[SUPPLIED DATA]:
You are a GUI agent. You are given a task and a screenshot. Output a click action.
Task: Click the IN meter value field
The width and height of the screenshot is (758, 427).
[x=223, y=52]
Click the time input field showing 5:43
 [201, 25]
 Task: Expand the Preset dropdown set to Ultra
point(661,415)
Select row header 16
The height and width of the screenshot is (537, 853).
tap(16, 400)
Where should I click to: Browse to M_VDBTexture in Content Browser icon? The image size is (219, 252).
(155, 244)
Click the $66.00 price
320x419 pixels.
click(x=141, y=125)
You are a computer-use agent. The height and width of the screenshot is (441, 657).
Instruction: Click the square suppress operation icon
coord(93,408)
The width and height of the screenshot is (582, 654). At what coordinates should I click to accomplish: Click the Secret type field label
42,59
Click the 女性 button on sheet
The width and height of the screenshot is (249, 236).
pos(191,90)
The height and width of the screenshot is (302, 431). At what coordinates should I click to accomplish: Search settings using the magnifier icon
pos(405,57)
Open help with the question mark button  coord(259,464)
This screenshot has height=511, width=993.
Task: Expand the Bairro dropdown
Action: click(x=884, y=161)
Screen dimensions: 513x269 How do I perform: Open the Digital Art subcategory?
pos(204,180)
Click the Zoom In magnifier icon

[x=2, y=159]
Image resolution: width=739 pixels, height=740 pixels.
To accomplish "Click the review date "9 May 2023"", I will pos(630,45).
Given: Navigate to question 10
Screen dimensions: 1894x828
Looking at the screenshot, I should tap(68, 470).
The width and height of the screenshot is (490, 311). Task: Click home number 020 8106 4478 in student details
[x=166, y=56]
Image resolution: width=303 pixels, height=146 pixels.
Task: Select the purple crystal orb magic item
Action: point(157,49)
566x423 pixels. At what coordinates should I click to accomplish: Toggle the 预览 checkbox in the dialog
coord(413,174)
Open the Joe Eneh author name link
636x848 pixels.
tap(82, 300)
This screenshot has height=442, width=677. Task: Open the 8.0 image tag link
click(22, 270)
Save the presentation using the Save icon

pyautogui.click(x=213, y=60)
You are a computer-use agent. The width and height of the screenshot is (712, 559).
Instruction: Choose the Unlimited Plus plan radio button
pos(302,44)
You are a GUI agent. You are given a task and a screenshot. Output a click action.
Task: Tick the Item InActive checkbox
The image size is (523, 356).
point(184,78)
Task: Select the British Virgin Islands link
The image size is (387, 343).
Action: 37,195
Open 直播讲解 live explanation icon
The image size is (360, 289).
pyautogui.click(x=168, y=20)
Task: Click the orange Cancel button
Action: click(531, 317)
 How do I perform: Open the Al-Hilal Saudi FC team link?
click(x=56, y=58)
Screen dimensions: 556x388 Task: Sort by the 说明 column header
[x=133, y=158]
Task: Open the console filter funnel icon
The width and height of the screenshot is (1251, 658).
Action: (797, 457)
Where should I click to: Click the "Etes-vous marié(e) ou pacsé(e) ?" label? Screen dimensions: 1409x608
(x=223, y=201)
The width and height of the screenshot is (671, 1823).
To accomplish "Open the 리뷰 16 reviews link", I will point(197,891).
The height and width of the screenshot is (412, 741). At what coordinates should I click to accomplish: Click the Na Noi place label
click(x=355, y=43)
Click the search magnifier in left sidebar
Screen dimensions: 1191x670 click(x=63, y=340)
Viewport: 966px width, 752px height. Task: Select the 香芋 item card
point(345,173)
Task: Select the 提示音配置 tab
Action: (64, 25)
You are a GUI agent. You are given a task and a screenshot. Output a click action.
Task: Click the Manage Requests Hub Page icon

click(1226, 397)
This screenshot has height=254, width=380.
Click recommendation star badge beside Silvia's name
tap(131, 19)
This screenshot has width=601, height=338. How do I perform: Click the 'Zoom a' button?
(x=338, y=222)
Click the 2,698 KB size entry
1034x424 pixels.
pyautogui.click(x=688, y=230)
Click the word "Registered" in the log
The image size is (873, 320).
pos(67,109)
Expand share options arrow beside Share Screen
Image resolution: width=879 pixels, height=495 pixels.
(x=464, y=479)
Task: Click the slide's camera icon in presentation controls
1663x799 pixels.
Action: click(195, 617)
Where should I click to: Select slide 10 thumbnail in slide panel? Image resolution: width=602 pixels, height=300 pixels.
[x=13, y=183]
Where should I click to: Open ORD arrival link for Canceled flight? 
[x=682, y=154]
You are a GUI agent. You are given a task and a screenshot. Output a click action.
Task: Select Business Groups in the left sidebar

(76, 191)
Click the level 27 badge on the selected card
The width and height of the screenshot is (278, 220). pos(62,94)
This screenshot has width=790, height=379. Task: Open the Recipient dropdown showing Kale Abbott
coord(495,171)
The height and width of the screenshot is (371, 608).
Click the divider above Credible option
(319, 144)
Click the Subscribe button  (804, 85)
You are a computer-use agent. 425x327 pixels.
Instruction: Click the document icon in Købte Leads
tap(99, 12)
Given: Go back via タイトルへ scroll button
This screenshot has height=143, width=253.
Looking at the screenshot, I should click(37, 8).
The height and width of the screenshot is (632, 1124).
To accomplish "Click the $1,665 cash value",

[PROBLEM]: Copy the lines above exactly, beginning at the line that has "This screenshot has width=601, height=338." and stopping after the line that has "Click the word", and omit the rest.

[RESULT OF THE EXERCISE]:
This screenshot has width=601, height=338. How do I perform: Click the 'Zoom a' button?
(x=338, y=222)
Click the 2,698 KB size entry
1034x424 pixels.
pyautogui.click(x=688, y=230)
Click the word "Registered" in the log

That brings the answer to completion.